▶ [Work item] Leaving out every picture, quote the data below exactly as it appears.

▶ [Material to process]
........

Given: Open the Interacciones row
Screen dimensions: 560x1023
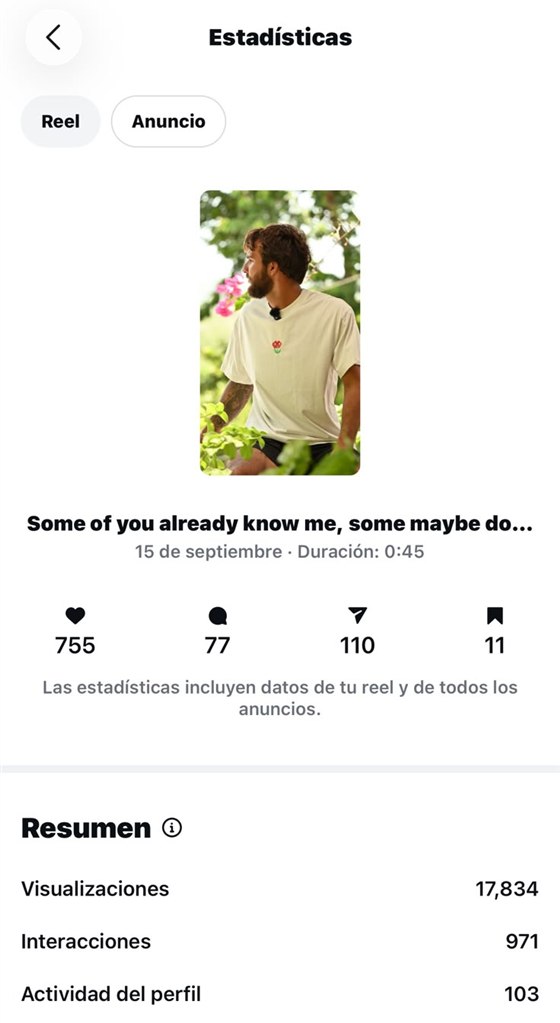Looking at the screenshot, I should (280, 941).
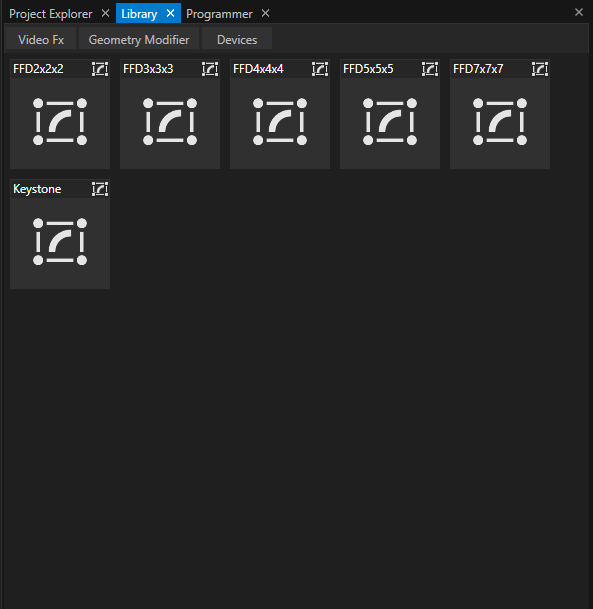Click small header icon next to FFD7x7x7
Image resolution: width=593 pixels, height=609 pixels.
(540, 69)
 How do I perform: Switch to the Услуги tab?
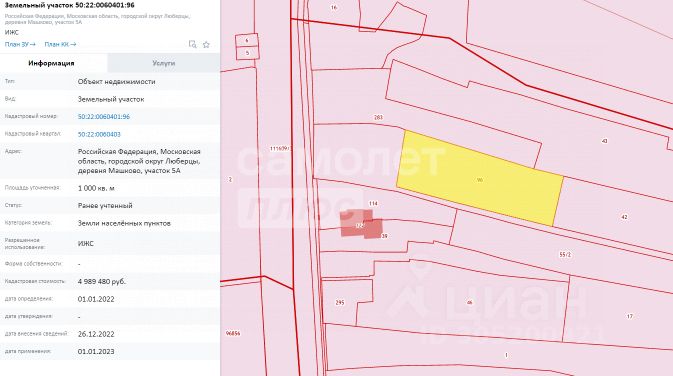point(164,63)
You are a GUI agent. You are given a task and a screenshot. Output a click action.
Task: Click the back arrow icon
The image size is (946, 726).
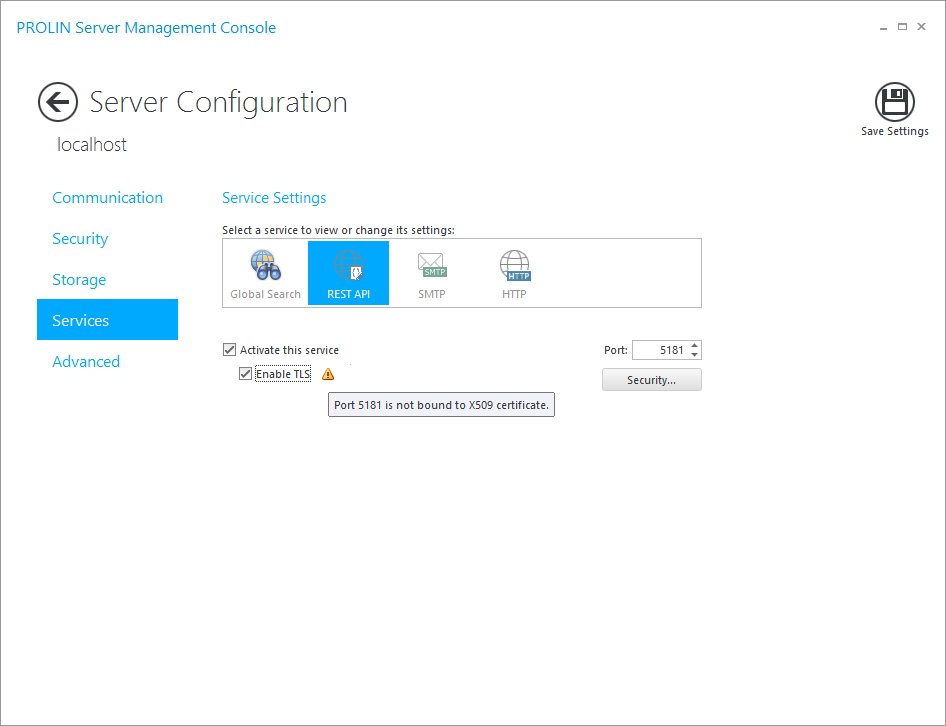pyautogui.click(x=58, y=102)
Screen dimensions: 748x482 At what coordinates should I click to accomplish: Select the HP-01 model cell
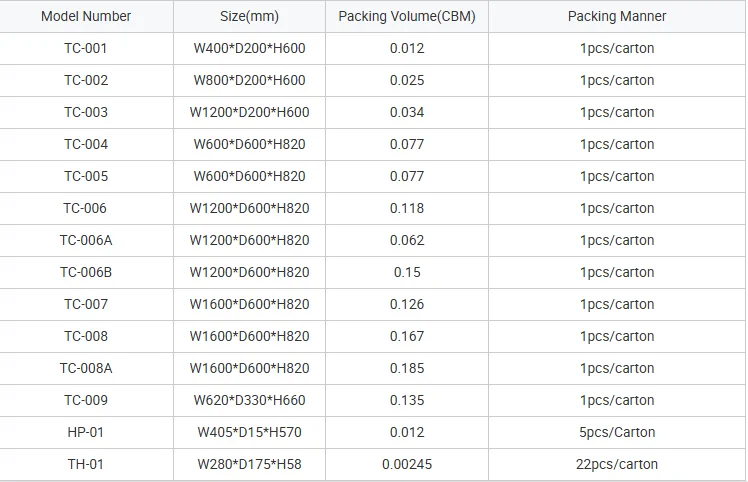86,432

........

▶ [Solution]
Given: Open the Interacciones row
Screen dimensions: 560x1023
Looking at the screenshot, I should (280, 941).
Click small header icon next to FFD7x7x7
Image resolution: width=593 pixels, height=609 pixels.
(540, 69)
 How do I perform: Switch to the Услуги tab?
point(164,63)
You are a GUI agent. You are given a task and a screenshot. Output a click action.
Task: Click the back arrow icon
The image size is (946, 726).
pyautogui.click(x=58, y=102)
Screen dimensions: 748x482 At what coordinates should I click to accomplish: Select the HP-01 model cell
86,432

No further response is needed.